= Prix Godecharle =

The Prix Godecharle (Godecharleprijs), also known in English as the Godecharle Prize or the Godecharle Contest, is a contest for art students, the winners of which are granted a scholarship allocated by the Godecharle Foundation. The prize allows young talents, unknown before the award, to become recognized by a panel of experts made up of famous artists. The conditions for participation are that contestants are less than 35 years old, of Belgian nationality, or members of a country of the European Community who have lived in Belgium for at least five years. The renown of the contest is based, amongst other things, upon the reputation of the artists who sit on the jury.

Napoléon Godecharle created the Godecharle Foundation on 15 March 1871 in remembrance of his father, the prominent sculptor Gilles-Lambert Godecharle, with the aim of promoting the education and the career of young Belgian artists, either sculptors, painters or architects. To this end, the Prix Godecharle is organized by the foundation every other year.
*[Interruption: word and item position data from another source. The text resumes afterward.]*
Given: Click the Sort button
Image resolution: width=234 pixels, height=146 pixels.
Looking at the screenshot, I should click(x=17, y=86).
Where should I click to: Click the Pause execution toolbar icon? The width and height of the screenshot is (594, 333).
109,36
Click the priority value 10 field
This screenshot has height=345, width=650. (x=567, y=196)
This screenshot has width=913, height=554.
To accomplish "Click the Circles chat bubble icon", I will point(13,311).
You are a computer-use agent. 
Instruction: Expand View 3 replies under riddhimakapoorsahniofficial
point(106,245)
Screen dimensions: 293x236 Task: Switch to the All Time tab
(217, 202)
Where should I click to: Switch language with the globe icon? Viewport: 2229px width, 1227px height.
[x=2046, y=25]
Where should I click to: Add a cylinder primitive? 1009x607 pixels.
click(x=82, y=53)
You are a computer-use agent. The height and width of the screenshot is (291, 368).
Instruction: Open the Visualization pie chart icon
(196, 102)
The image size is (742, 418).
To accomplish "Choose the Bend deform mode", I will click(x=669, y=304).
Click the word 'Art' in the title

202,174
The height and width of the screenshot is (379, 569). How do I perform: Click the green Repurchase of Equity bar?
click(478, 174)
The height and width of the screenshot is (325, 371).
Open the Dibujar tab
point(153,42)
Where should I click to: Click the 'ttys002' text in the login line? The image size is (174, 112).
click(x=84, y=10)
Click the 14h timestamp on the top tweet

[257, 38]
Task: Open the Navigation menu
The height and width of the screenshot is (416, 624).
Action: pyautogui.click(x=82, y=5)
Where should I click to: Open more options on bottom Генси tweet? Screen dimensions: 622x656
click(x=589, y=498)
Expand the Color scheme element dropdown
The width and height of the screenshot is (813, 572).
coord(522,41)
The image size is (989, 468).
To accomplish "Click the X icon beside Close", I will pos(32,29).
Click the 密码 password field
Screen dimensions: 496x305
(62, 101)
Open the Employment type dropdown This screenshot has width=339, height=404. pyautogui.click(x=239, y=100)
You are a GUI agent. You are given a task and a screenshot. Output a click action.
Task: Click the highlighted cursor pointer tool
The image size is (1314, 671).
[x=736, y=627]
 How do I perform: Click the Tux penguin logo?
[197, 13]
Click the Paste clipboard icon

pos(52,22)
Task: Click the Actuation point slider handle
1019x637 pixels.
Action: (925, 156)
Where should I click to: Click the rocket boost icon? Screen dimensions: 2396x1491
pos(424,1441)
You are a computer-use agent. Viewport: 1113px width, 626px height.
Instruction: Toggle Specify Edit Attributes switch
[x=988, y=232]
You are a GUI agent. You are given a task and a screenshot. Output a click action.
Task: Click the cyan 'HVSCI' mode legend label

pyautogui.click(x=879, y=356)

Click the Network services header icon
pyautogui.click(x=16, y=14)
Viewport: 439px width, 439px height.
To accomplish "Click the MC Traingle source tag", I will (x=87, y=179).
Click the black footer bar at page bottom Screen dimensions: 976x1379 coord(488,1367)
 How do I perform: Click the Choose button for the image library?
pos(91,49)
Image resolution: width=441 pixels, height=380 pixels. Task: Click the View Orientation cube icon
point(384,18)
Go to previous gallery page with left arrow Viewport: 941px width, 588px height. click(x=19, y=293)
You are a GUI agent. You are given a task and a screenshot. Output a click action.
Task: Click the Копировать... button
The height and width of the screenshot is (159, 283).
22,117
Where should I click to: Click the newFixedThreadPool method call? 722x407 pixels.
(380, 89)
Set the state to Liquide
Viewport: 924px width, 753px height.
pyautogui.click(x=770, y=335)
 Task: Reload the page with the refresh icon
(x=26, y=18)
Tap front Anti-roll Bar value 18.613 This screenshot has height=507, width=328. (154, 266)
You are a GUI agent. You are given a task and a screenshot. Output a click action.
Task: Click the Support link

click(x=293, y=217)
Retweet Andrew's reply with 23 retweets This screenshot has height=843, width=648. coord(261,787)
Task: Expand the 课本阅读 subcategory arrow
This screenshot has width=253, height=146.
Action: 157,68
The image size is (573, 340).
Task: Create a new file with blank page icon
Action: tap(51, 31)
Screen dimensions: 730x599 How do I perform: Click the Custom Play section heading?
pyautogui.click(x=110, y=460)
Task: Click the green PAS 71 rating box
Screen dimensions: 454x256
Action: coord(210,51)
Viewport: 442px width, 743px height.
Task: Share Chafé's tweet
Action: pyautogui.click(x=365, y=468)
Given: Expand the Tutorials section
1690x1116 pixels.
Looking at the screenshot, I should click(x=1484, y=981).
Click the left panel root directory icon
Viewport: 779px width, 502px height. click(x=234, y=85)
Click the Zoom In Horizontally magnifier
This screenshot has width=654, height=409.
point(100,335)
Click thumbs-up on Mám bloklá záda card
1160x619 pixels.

The foundation has entrusted a provincial board, the so-called Commission Provinciale des Fondations de bourses d’études du Brabant, with the management of the contest and the follow-up exhibitions of the works of participants. The Godecharle bursaries are allocated by this board, on proposals made up by the jury of renowned artists.

==The contest==
The first contest was organized in 1881. At the start, the competition took place every three years on the occasion of the Salons triennaux des Beaux-Arts de Bruxelles in Belgium. Because of the First World War, the contest was adjourned until 1921. Since 1933, it is held every two years.

The laureates win prize money of €5,000, granted in two instalments over two years. In accordance with its founder's wishes, the winners have to spend this money on travelling abroad in order to improve their education or to conduct research, traditionally in Italy, the ceaseless return to Renaissance sources.

==The jury==
Many famous painters, sculptors and architects of these last hundred years have accepted to be members of the contest's jury. Some of them are internationally recognized, including Emile Claus, Paul Delvaux, Léon Frédéric, Fernand Khnopff, Constant Permeke, Jean Brusselmans, Louis Van Lint, Victor Bourgeois, and Pierre Alechinsky.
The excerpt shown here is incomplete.